Past Acklam, the woldtop views of the flatlands north of York are superb – and unexpected. It doesn’t feel like such modest climbs deserve such sweeping vistas. Is this cycling’s version of Imposter Syndrome?
More superb scenery came soon after, on one of my favourite rides in Britain – the freewheel from that panoramic top down Water Dale to the village of Thixendale. I stopped for a break and had two Aldi Chocolate Hobnob knockoffs there, which reminds me, the budget supermarkets start their bargain bike stuff sale today…
The lanes from Thixendale to Wharram Percy are delightful too, with an unexpected lake – normally water just disappears without trace into the porous chalk, like Prime Ministers avoiding scrutiny on political interview programmes.
A climb to the ridgetop provided a fine view over another of those dry valleys that look for all the world like a ferociously cuttinged old railway line, as if companies at the 1840s height of railway mania had madly tried to outdo each other in threading rival Malton-Beverley lines through the hills.
And, as the sun appeared, so did Wharram Percy, accessed by a half-mile path from the car park. Britain has 3,000 DMVs, and WP is the most famous of the lot, thanks to being thoroughly researched in the second half of the 20th century.
Celebrated it may be, but there’s not much to see. Nothing remains of the houses except for some stony mounds up on the ridge. There’s a pond and ruined church and, er, that’s it.
Nevertheless, on a lovely day like today, in the tranquil car-free valley, the pondside was the perfect place for a picnic lunch of gazpacho, bacon and brie sandwiches on sourdough bread, fresh strawberries and cream, and a bottle of IPA. Unfortunately I didn’t have any of those, so had to make do with my two remaining Aldi Chocolate Hobnob knockoffs and contents of my water bottle.
But as a reason to ride on the first weekday after the clocks went forward, Wharram Percy provided a fine excuse, and getting there and beyond took me through parts of the Wolds I’d not explored before.
I headed along more lanes of austere, breezy beauty to Settrington, where the Wolds Cycle Route directs cyclists across a ford.

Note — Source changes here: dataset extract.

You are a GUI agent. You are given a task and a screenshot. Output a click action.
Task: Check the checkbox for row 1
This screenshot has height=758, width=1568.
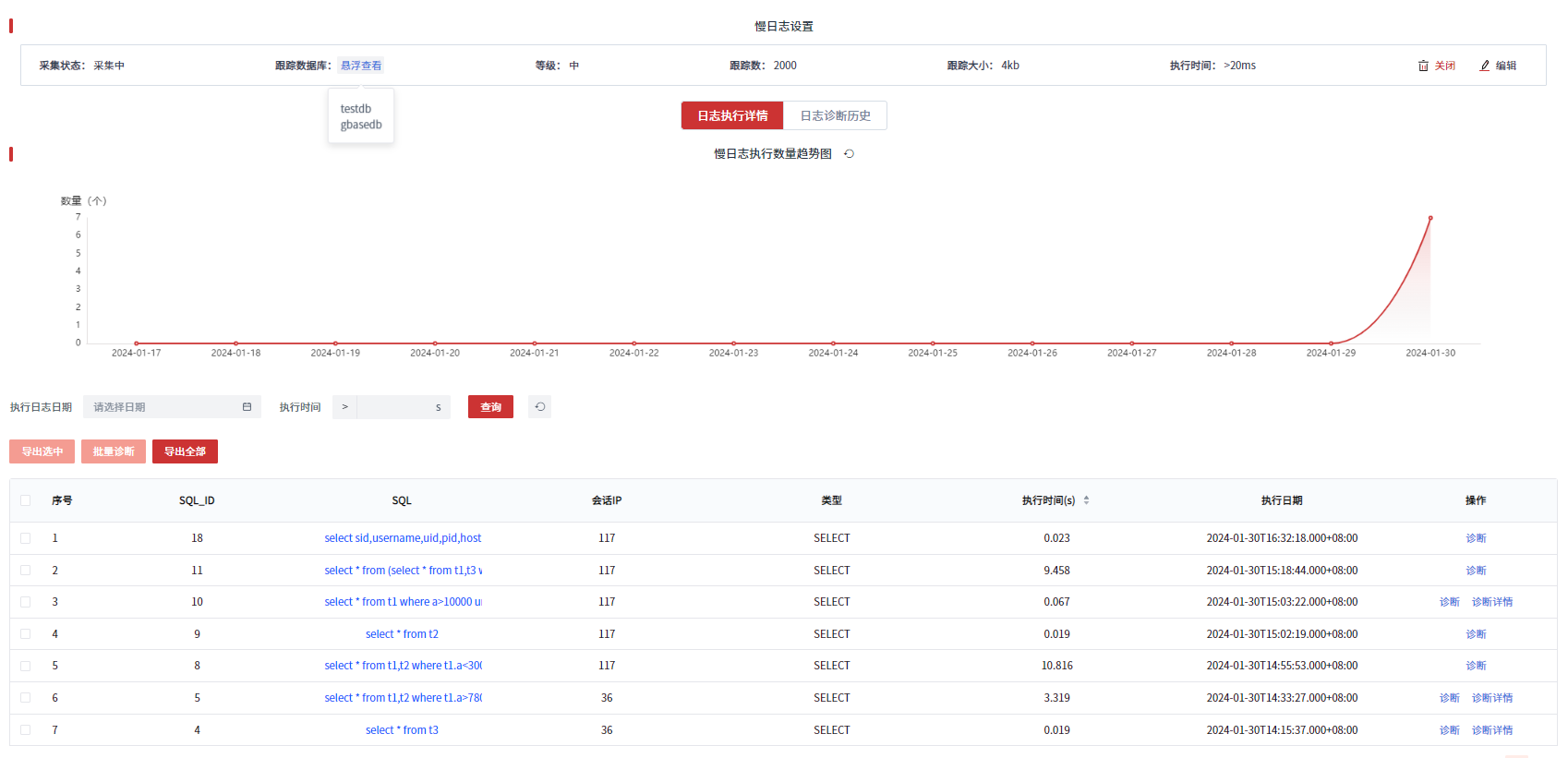click(26, 538)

I didn’t fancy sloshing my drivetrain through mucky water and used the footbridge alternative.
At Malton I refreshed myself at Asda, where the cycle parking was appropriate for my day based round Wharram Percy – there was nothing to be seen, in other words.
On arrival at the train station next door, about to head homeward on the next service, I was impressed by how early I arrived there, given my full day: take that, Imposter Syndrome, maybe I cycle pretty fast after all!
Then I realised I hadn’t put my watch forward on Saturday night, and it was an hour later than I thought.